=== Section Start ===
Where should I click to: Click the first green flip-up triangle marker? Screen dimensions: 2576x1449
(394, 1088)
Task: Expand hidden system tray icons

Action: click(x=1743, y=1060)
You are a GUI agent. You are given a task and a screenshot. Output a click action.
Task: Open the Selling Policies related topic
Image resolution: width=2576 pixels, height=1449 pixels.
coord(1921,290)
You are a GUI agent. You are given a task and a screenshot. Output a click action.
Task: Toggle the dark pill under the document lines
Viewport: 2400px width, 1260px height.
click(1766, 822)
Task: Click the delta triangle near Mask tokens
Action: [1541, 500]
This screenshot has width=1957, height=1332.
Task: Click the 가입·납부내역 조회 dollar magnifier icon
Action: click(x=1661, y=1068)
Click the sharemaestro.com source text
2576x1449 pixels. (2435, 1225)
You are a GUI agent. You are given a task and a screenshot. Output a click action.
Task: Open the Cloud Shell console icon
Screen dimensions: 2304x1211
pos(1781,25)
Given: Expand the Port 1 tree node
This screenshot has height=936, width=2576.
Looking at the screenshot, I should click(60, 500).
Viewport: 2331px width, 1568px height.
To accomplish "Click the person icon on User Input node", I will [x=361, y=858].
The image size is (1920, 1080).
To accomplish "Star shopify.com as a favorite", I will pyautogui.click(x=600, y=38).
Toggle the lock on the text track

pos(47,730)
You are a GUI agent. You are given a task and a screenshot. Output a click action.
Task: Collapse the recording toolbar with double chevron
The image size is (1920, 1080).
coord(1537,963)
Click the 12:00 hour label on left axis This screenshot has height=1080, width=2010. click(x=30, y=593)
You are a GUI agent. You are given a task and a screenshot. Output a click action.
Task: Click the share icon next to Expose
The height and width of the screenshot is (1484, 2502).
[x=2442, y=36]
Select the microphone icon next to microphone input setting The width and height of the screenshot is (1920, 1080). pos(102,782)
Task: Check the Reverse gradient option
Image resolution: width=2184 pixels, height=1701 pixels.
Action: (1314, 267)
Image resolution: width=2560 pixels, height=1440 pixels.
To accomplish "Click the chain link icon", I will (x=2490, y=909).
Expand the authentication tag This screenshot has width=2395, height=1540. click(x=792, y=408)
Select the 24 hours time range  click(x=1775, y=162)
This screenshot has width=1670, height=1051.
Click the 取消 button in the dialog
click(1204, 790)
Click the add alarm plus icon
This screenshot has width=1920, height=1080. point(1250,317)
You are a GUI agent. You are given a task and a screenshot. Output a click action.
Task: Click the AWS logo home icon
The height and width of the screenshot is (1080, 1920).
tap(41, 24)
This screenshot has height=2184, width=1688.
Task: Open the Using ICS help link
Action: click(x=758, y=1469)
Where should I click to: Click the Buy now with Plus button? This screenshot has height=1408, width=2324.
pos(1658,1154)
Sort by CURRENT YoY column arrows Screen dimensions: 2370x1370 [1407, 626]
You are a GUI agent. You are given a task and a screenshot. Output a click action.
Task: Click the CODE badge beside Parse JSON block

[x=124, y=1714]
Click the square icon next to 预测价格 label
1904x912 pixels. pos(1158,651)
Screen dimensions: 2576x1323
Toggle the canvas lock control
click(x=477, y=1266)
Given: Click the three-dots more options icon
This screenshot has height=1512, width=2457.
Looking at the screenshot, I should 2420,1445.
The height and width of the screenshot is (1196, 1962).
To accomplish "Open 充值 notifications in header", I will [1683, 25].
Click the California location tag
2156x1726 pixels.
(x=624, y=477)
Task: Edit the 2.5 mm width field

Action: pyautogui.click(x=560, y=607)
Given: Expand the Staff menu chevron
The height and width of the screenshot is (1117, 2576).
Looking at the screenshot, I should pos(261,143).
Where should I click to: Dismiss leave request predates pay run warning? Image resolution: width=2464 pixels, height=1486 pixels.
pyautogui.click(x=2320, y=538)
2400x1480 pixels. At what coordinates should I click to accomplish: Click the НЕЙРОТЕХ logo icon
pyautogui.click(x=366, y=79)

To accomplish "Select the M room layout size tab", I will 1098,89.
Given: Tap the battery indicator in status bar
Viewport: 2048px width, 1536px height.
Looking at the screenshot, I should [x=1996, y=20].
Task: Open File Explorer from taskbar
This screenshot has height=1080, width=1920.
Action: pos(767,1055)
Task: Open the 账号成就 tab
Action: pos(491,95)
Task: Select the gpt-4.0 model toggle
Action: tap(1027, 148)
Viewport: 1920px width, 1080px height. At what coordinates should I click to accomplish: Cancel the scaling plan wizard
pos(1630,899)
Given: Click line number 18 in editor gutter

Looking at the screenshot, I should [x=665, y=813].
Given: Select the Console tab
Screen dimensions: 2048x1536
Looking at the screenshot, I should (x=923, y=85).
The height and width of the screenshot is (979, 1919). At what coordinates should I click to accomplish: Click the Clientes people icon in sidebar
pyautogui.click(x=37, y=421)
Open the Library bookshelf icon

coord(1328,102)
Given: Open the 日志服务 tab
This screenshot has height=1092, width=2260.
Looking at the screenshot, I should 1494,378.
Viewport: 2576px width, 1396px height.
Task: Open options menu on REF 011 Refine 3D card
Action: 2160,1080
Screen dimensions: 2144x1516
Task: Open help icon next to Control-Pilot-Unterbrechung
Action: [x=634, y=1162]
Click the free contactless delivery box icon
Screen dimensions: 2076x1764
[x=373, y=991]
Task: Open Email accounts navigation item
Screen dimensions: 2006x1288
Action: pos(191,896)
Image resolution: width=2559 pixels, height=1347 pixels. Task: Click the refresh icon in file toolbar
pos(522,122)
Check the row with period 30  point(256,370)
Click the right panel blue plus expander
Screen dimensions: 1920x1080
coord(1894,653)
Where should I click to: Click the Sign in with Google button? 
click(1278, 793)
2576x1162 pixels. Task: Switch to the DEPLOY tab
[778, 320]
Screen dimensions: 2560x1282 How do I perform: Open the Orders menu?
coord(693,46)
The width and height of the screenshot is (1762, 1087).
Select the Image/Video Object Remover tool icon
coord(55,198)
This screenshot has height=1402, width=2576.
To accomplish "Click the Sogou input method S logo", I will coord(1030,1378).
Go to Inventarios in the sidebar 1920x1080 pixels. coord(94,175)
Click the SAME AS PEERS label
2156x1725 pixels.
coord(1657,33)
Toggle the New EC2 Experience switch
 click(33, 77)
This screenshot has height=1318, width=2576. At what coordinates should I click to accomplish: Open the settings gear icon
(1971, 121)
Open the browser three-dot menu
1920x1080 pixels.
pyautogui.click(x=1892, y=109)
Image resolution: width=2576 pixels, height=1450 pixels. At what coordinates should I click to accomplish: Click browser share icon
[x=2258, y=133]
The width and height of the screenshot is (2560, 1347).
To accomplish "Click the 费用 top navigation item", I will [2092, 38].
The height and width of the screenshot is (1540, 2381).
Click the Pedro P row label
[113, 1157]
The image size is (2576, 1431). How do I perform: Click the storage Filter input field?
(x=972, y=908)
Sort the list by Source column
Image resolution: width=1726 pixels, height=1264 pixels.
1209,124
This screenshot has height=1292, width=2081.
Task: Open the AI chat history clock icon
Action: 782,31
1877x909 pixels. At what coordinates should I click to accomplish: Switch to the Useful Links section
=== Section End ===
- TASK INSTRUCTIONS -
Quote every line of the data, word for word.

- COMPLETED TASK -
Where should I click to: Click the first green flip-up triangle marker? Screen dimensions: 2576x1449
(394, 1088)
Task: Expand hidden system tray icons

Action: click(x=1743, y=1060)
You are a GUI agent. You are given a task and a screenshot. Output a click action.
Task: Open the Selling Policies related topic
Image resolution: width=2576 pixels, height=1449 pixels.
coord(1921,290)
You are a GUI agent. You are given a task and a screenshot. Output a click action.
Task: Toggle the dark pill under the document lines
Viewport: 2400px width, 1260px height.
click(1766, 822)
Task: Click the delta triangle near Mask tokens
Action: [1541, 500]
This screenshot has width=1957, height=1332.
Task: Click the 가입·납부내역 조회 dollar magnifier icon
Action: click(x=1661, y=1068)
Click the sharemaestro.com source text
2576x1449 pixels. (2435, 1225)
You are a GUI agent. You are given a task and a screenshot. Output a click action.
Task: Open the Cloud Shell console icon
Screen dimensions: 2304x1211
pos(1781,25)
Given: Expand the Port 1 tree node
This screenshot has height=936, width=2576.
Looking at the screenshot, I should click(60, 500).
Viewport: 2331px width, 1568px height.
To accomplish "Click the person icon on User Input node", I will [x=361, y=858].
The image size is (1920, 1080).
To accomplish "Star shopify.com as a favorite", I will pyautogui.click(x=600, y=38).
Toggle the lock on the text track

pos(47,730)
You are a GUI agent. You are given a task and a screenshot. Output a click action.
Task: Collapse the recording toolbar with double chevron
The image size is (1920, 1080).
coord(1537,963)
Click the 12:00 hour label on left axis This screenshot has height=1080, width=2010. click(x=30, y=593)
You are a GUI agent. You are given a task and a screenshot. Output a click action.
Task: Click the share icon next to Expose
The height and width of the screenshot is (1484, 2502).
[x=2442, y=36]
Select the microphone icon next to microphone input setting The width and height of the screenshot is (1920, 1080). pos(102,782)
Task: Check the Reverse gradient option
Image resolution: width=2184 pixels, height=1701 pixels.
Action: (1314, 267)
Image resolution: width=2560 pixels, height=1440 pixels.
To accomplish "Click the chain link icon", I will (x=2490, y=909).
Expand the authentication tag This screenshot has width=2395, height=1540. click(x=792, y=408)
Select the 24 hours time range  click(x=1775, y=162)
This screenshot has width=1670, height=1051.
Click the 取消 button in the dialog
click(1204, 790)
Click the add alarm plus icon
This screenshot has width=1920, height=1080. point(1250,317)
You are a GUI agent. You are given a task and a screenshot. Output a click action.
Task: Click the AWS logo home icon
The height and width of the screenshot is (1080, 1920).
tap(41, 24)
This screenshot has height=2184, width=1688.
Task: Open the Using ICS help link
Action: click(x=758, y=1469)
Where should I click to: Click the Buy now with Plus button? This screenshot has height=1408, width=2324.
pos(1658,1154)
Sort by CURRENT YoY column arrows Screen dimensions: 2370x1370 [1407, 626]
You are a GUI agent. You are given a task and a screenshot. Output a click action.
Task: Click the CODE badge beside Parse JSON block

[x=124, y=1714]
Click the square icon next to 预测价格 label
1904x912 pixels. pos(1158,651)
Screen dimensions: 2576x1323
Toggle the canvas lock control
click(x=477, y=1266)
Given: Click the three-dots more options icon
This screenshot has height=1512, width=2457.
Looking at the screenshot, I should 2420,1445.
The height and width of the screenshot is (1196, 1962).
To accomplish "Open 充值 notifications in header", I will [1683, 25].
Click the California location tag
2156x1726 pixels.
(x=624, y=477)
Task: Edit the 2.5 mm width field

Action: pyautogui.click(x=560, y=607)
Given: Expand the Staff menu chevron
The height and width of the screenshot is (1117, 2576).
Looking at the screenshot, I should pos(261,143).
Where should I click to: Dismiss leave request predates pay run warning? Image resolution: width=2464 pixels, height=1486 pixels.
pyautogui.click(x=2320, y=538)
2400x1480 pixels. At what coordinates should I click to accomplish: Click the НЕЙРОТЕХ logo icon
pyautogui.click(x=366, y=79)

To accomplish "Select the M room layout size tab", I will 1098,89.
Given: Tap the battery indicator in status bar
Viewport: 2048px width, 1536px height.
Looking at the screenshot, I should [x=1996, y=20].
Task: Open File Explorer from taskbar
This screenshot has height=1080, width=1920.
Action: pos(767,1055)
Task: Open the 账号成就 tab
Action: pos(491,95)
Task: Select the gpt-4.0 model toggle
Action: tap(1027, 148)
Viewport: 1920px width, 1080px height. At what coordinates should I click to accomplish: Cancel the scaling plan wizard
pos(1630,899)
Given: Click line number 18 in editor gutter

Looking at the screenshot, I should [x=665, y=813].
Given: Select the Console tab
Screen dimensions: 2048x1536
Looking at the screenshot, I should (x=923, y=85).
The height and width of the screenshot is (979, 1919). At what coordinates should I click to accomplish: Click the Clientes people icon in sidebar
pyautogui.click(x=37, y=421)
Open the Library bookshelf icon

coord(1328,102)
Given: Open the 日志服务 tab
This screenshot has height=1092, width=2260.
Looking at the screenshot, I should 1494,378.
Viewport: 2576px width, 1396px height.
Task: Open options menu on REF 011 Refine 3D card
Action: 2160,1080
Screen dimensions: 2144x1516
Task: Open help icon next to Control-Pilot-Unterbrechung
Action: [x=634, y=1162]
Click the free contactless delivery box icon
Screen dimensions: 2076x1764
[x=373, y=991]
Task: Open Email accounts navigation item
Screen dimensions: 2006x1288
Action: pos(191,896)
Image resolution: width=2559 pixels, height=1347 pixels. Task: Click the refresh icon in file toolbar
pos(522,122)
Check the row with period 30  point(256,370)
Click the right panel blue plus expander
Screen dimensions: 1920x1080
coord(1894,653)
Where should I click to: Click the Sign in with Google button? 
click(1278, 793)
2576x1162 pixels. Task: Switch to the DEPLOY tab
[778, 320]
Screen dimensions: 2560x1282 How do I perform: Open the Orders menu?
coord(693,46)
The width and height of the screenshot is (1762, 1087).
Select the Image/Video Object Remover tool icon
coord(55,198)
This screenshot has height=1402, width=2576.
To accomplish "Click the Sogou input method S logo", I will coord(1030,1378).
Go to Inventarios in the sidebar 1920x1080 pixels. coord(94,175)
Click the SAME AS PEERS label
2156x1725 pixels.
coord(1657,33)
Toggle the New EC2 Experience switch
 click(33, 77)
This screenshot has height=1318, width=2576. At what coordinates should I click to accomplish: Open the settings gear icon
(1971, 121)
Open the browser three-dot menu
1920x1080 pixels.
pyautogui.click(x=1892, y=109)
Image resolution: width=2576 pixels, height=1450 pixels. At what coordinates should I click to accomplish: Click browser share icon
[x=2258, y=133]
The width and height of the screenshot is (2560, 1347).
To accomplish "Click the 费用 top navigation item", I will [2092, 38].
The height and width of the screenshot is (1540, 2381).
Click the Pedro P row label
[113, 1157]
The image size is (2576, 1431). How do I perform: Click the storage Filter input field?
(x=972, y=908)
Sort the list by Source column
Image resolution: width=1726 pixels, height=1264 pixels.
1209,124
This screenshot has height=1292, width=2081.
Task: Open the AI chat history clock icon
Action: 782,31
1877x909 pixels. At what coordinates should I click to accomplish: Switch to the Useful Links section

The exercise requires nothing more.